L'Explication Prémisse
Cet article signifie que lorsqu'une personne reçoit un bien en « attribution préférentielle » dans le cadre d'une succession (par exemple le conjoint qui obtient l'habitation familiale), elle ne devient pleinement propriétaire de ce bien qu'au moment du partage définitif de la succession. Avant cette date, elle ne peut renoncer à cette attribution que si la valeur du bien a augmenté de plus de 25 % entre le jour où l'attribution a été fixée et le jour du partage, et seulement si cette hausse n'est pas due à ses propres actes (par exemple, des travaux qu'elle aurait faits pour augmenter la valeur).
Exemple concret : Au moment de l'attribution, la maison familiale est évaluée à 200 000 €. Lors du partage définitif, elle est estimée à 260 000 € (hausse de 30 %). Le bénéficiaire peut alors décider de renoncer à l'attribution (puisque l'augmentation dépasse 25 %), sauf s'il prouve que cette hausse provient de travaux qu'il a lui‑même réalisés. En revanche, si la valeur n'est passée qu'à 245 000 € (+22,5 %), la renonciation n'est pas possible.
- La propriété exclusive du bien attribué ne naît qu'au jour du partage définitif.
- Jusqu'au partage, la renonciation à l'attribution est en principe exclue.

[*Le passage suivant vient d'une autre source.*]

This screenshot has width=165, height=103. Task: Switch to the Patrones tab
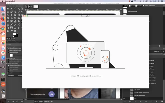133,5
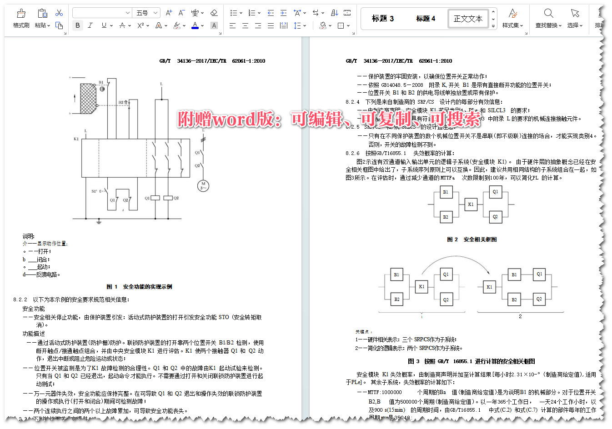Screen dimensions: 612x429
Task: Apply the 正文文本 body text style
Action: coord(468,18)
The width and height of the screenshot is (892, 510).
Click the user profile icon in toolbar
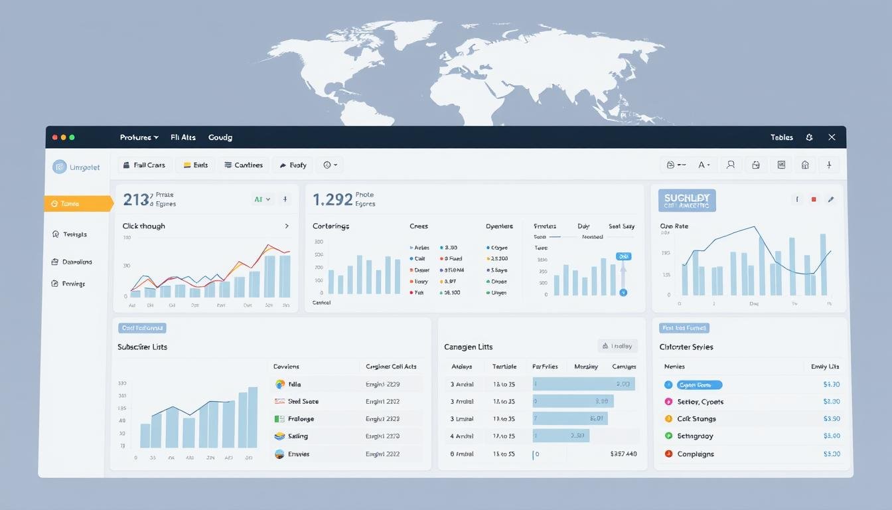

- Exception : la renonciation est possible si la valeur du bien a augmenté de plus de 25 % entre le jour de l'attribution et le jour du partage.
- La comparaison se fait entre la valeur déterminée au jour de l'attribution et celle au jour du partage.
- L'augmentation doit être indépendante de l'acte personnel du bénéficiaire (pas due à des travaux ou interventions de sa part).
- « Plus du quart » signifie strictement supérieur à 25 % (25 % exact n'est pas suffisant).
- Il faudra établir la preuve de l'augmentation et de son indépendance vis‑à‑vis du bénéficiaire si celui‑ci invoque cette exception.